Input material section start
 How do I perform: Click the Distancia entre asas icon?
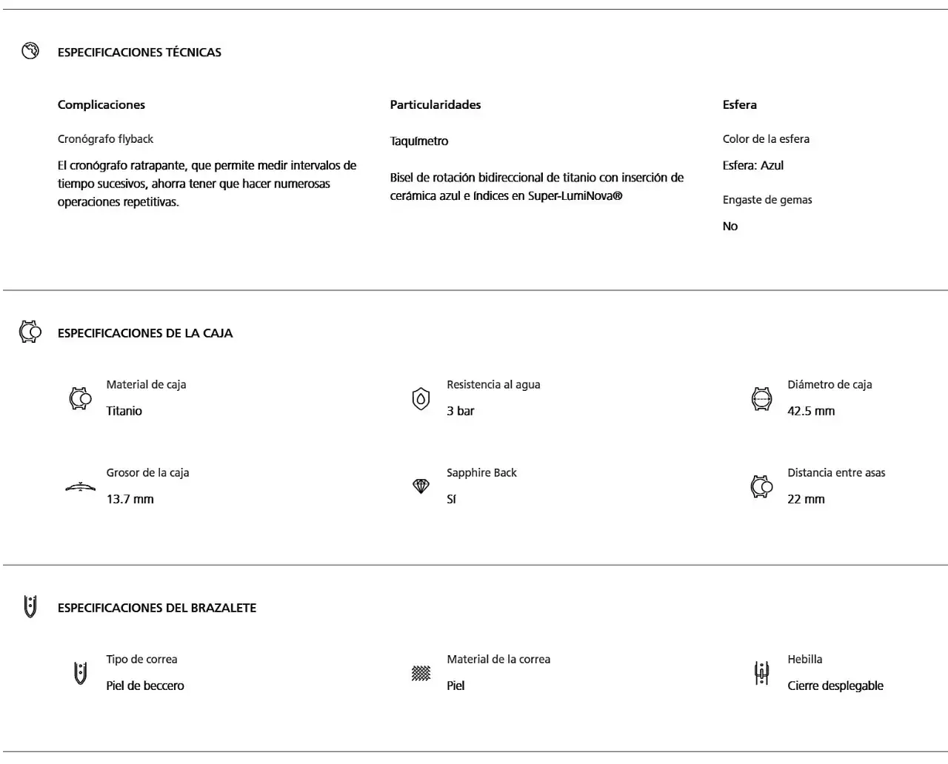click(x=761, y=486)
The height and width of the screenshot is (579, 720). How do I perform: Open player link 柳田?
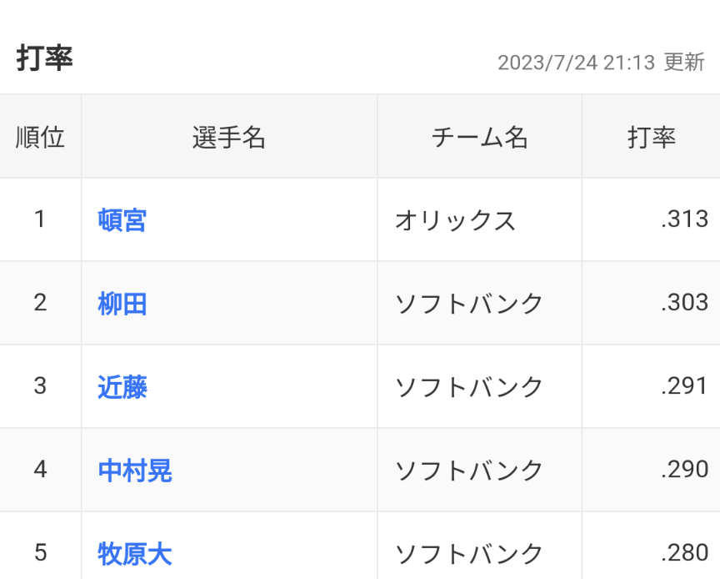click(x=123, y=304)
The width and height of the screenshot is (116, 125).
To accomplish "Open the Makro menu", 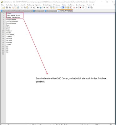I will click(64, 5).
Input material section end
Input material section start
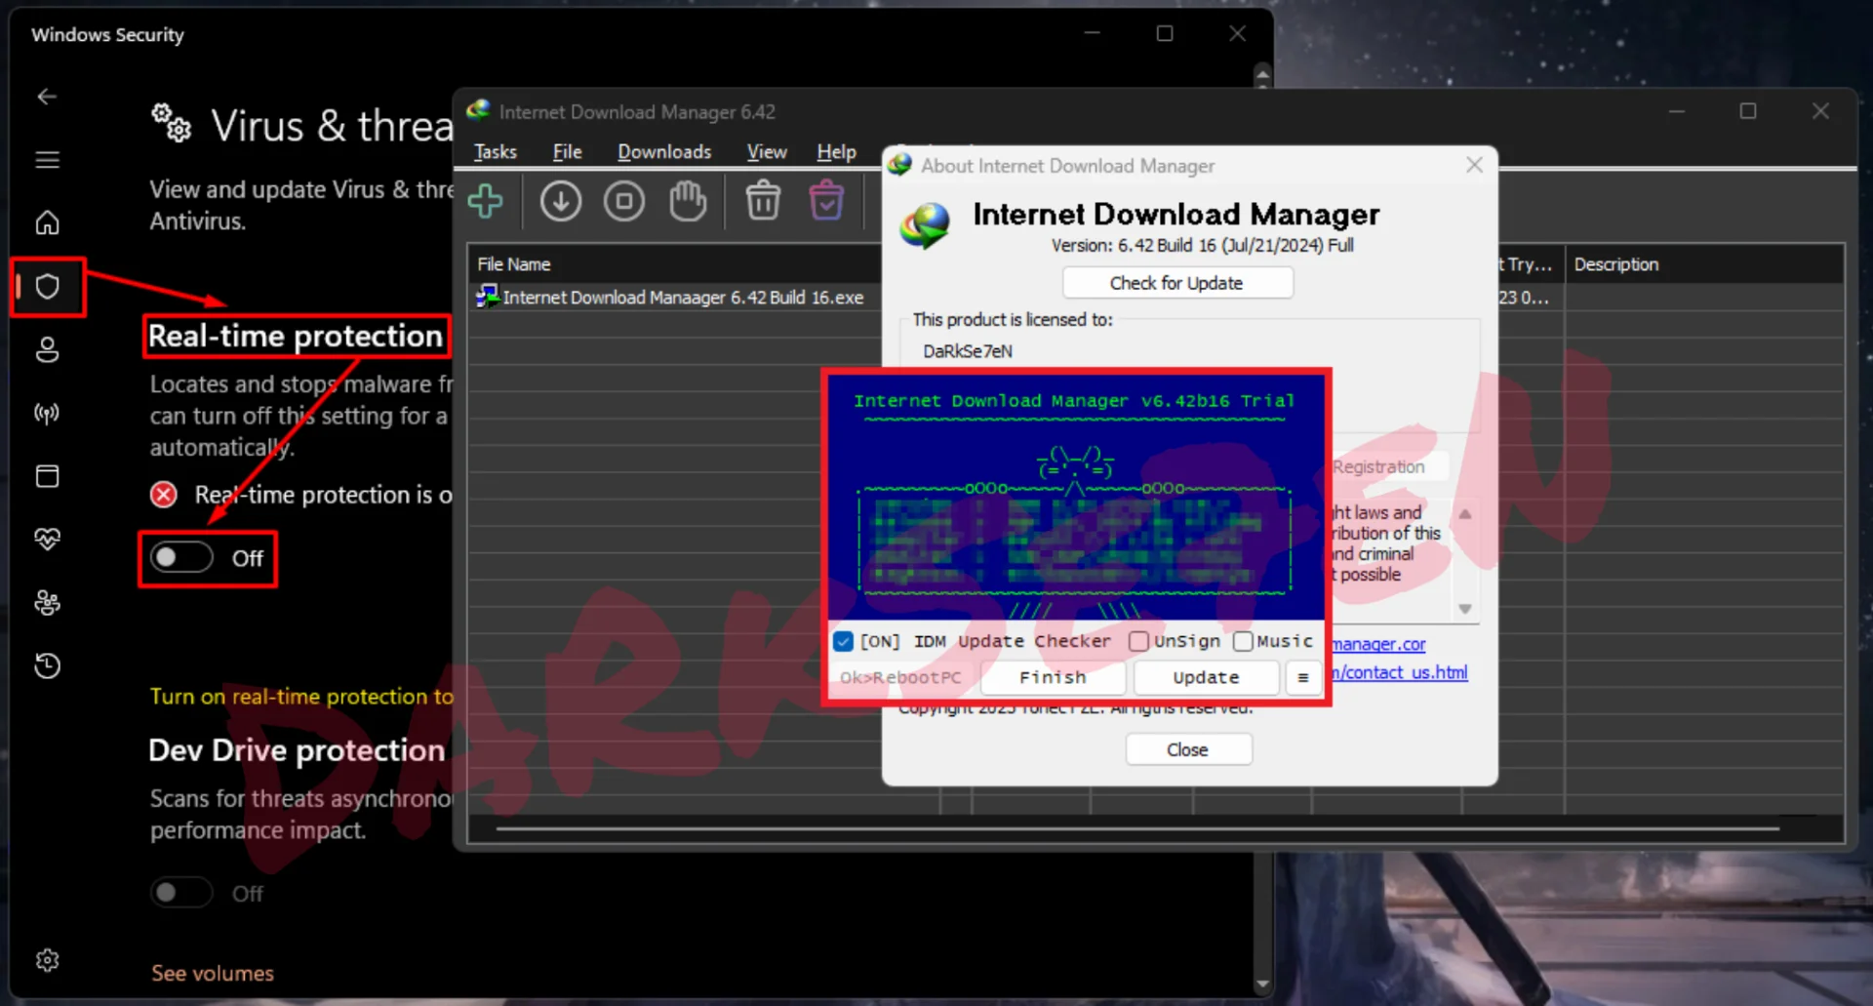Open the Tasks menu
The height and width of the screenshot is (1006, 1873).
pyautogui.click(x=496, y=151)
Input material section end
Input material section start
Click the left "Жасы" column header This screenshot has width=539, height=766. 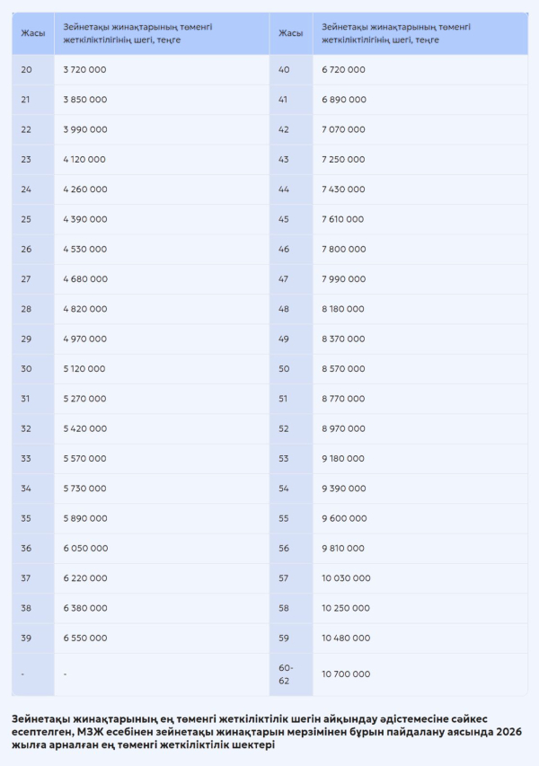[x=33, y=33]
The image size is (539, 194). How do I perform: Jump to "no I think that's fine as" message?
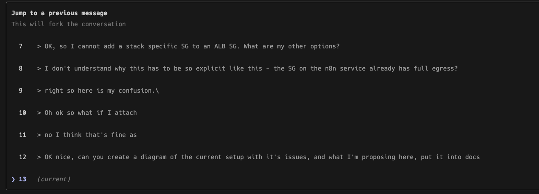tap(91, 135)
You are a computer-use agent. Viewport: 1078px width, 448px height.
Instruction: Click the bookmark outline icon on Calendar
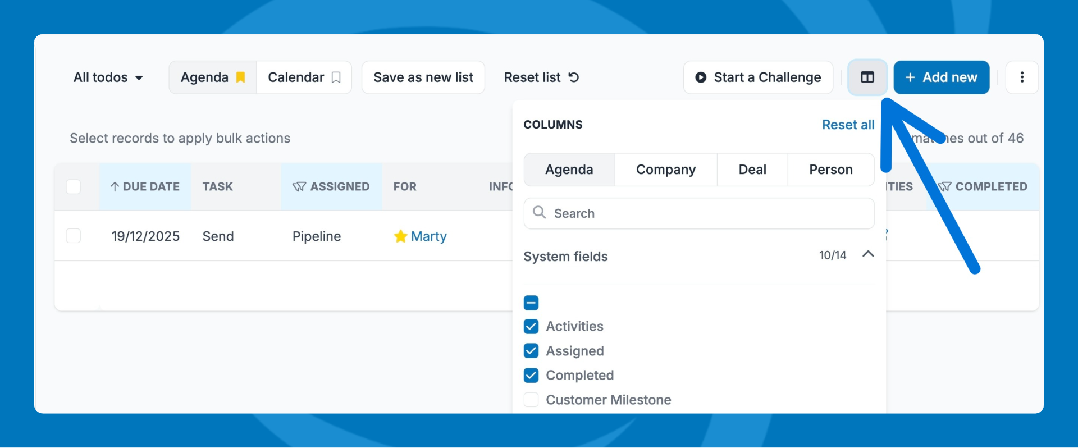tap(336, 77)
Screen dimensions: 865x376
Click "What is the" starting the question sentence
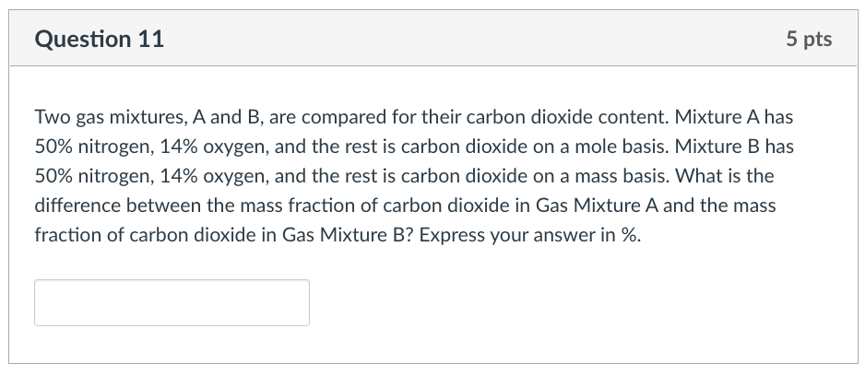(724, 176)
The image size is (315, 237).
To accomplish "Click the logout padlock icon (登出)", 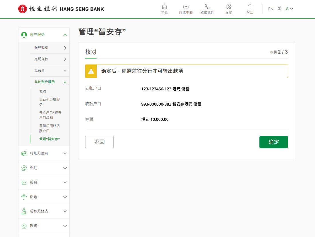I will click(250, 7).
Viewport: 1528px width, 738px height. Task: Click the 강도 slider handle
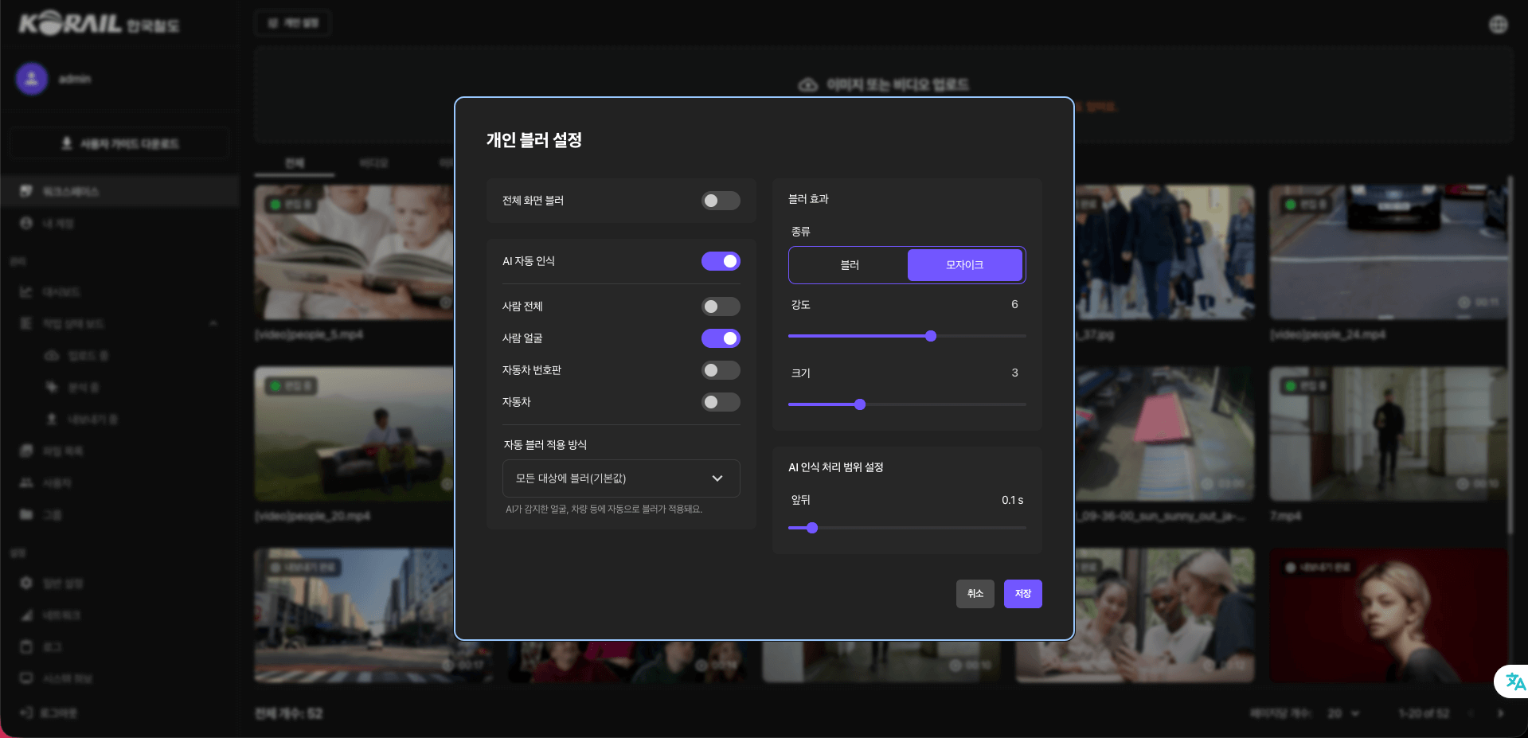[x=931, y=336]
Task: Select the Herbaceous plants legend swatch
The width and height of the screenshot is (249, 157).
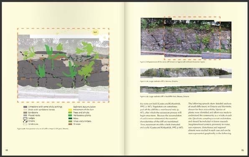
Input material section end
**Assignment**
Only one part of the listing is wanted: the lines from the one containing "Viewport: 1528px width, 738px" through the one containing "The width and height of the screenshot is (249, 157).", both included. Please transcribe it exactly, leaving out the pictures.

**Output for this task**
Viewport: 1528px width, 738px height. Task: Click the 강도 slider handle
[x=931, y=336]
Task: Select the Herbaceous plants legend swatch
The width and height of the screenshot is (249, 157).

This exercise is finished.